━━ Dataset

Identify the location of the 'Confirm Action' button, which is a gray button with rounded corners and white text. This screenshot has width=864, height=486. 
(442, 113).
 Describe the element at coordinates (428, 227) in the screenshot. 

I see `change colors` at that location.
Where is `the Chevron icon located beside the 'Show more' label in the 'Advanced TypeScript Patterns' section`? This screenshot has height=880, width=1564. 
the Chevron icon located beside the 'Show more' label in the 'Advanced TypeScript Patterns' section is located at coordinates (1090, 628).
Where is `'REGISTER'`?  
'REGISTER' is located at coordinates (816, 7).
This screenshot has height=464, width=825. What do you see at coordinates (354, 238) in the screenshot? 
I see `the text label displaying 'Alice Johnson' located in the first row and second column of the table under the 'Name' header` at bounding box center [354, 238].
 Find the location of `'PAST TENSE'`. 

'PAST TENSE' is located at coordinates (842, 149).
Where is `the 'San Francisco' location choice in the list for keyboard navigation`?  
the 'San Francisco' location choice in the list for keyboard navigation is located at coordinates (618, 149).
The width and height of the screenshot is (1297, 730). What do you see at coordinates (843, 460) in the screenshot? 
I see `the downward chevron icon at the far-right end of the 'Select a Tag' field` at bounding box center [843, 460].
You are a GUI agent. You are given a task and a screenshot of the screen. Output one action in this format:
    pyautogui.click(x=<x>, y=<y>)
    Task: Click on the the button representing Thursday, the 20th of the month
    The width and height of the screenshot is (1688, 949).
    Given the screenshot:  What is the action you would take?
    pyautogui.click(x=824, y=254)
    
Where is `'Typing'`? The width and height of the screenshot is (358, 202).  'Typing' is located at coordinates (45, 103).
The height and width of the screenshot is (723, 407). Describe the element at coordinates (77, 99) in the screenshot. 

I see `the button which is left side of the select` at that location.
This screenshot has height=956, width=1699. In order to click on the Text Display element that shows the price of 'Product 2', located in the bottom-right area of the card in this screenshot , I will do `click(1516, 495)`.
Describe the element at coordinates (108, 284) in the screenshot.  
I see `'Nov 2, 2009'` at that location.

━━━━

* **Prompt**: Please recast each line of the material above as a row in a Markdown table with the columns "No." and "Line", numbering the rows in order and leaving out blank lines.

* **Worked solution**:
| No. | Line |
|---|---|
| 1 | Identify the location of the 'Confirm Action' button, which is a gray button with rounded corners and white text. This screenshot has width=864, height=486.  |
| 2 | (442, 113). |
| 3 |  Describe the element at coordinates (428, 227) in the screenshot.  |
| 4 | I see `change colors` at that location. |
| 5 | Where is `the Chevron icon located beside the 'Show more' label in the 'Advanced TypeScript Patterns' section`? This screenshot has height=880, width=1564.  |
| 6 | the Chevron icon located beside the 'Show more' label in the 'Advanced TypeScript Patterns' section is located at coordinates (1090, 628). |
| 7 | Where is `'REGISTER'`?   |
| 8 | 'REGISTER' is located at coordinates (816, 7). |
| 9 | This screenshot has height=464, width=825. What do you see at coordinates (354, 238) in the screenshot?  |
| 10 | I see `the text label displaying 'Alice Johnson' located in the first row and second column of the table under the 'Name' header` at bounding box center [354, 238]. |
| 11 |  Find the location of `'PAST TENSE'`.  |
| 12 | 'PAST TENSE' is located at coordinates (842, 149). |
| 13 | Where is `the 'San Francisco' location choice in the list for keyboard navigation`?   |
| 14 | the 'San Francisco' location choice in the list for keyboard navigation is located at coordinates (618, 149). |
| 15 | The width and height of the screenshot is (1297, 730). What do you see at coordinates (843, 460) in the screenshot?  |
| 16 | I see `the downward chevron icon at the far-right end of the 'Select a Tag' field` at bounding box center [843, 460]. |
| 17 | You are a GUI agent. You are given a task and a screenshot of the screen. Output one action in this format: |
| 18 |     pyautogui.click(x=<x>, y=<y>) |
| 19 |     Task: Click on the the button representing Thursday, the 20th of the month |
| 20 |     The width and height of the screenshot is (1688, 949). |
| 21 |     Given the screenshot:  What is the action you would take? |
| 22 |     pyautogui.click(x=824, y=254) |
| 23 | Where is `'Typing'`? The width and height of the screenshot is (358, 202).  'Typing' is located at coordinates (45, 103). |
| 24 | The height and width of the screenshot is (723, 407). Describe the element at coordinates (77, 99) in the screenshot.  |
| 25 | I see `the button which is left side of the select` at that location. |
| 26 | This screenshot has height=956, width=1699. In order to click on the Text Display element that shows the price of 'Product 2', located in the bottom-right area of the card in this screenshot , I will do `click(1516, 495)`. |
| 27 | Describe the element at coordinates (108, 284) in the screenshot.   |
| 28 | I see `'Nov 2, 2009'` at that location. |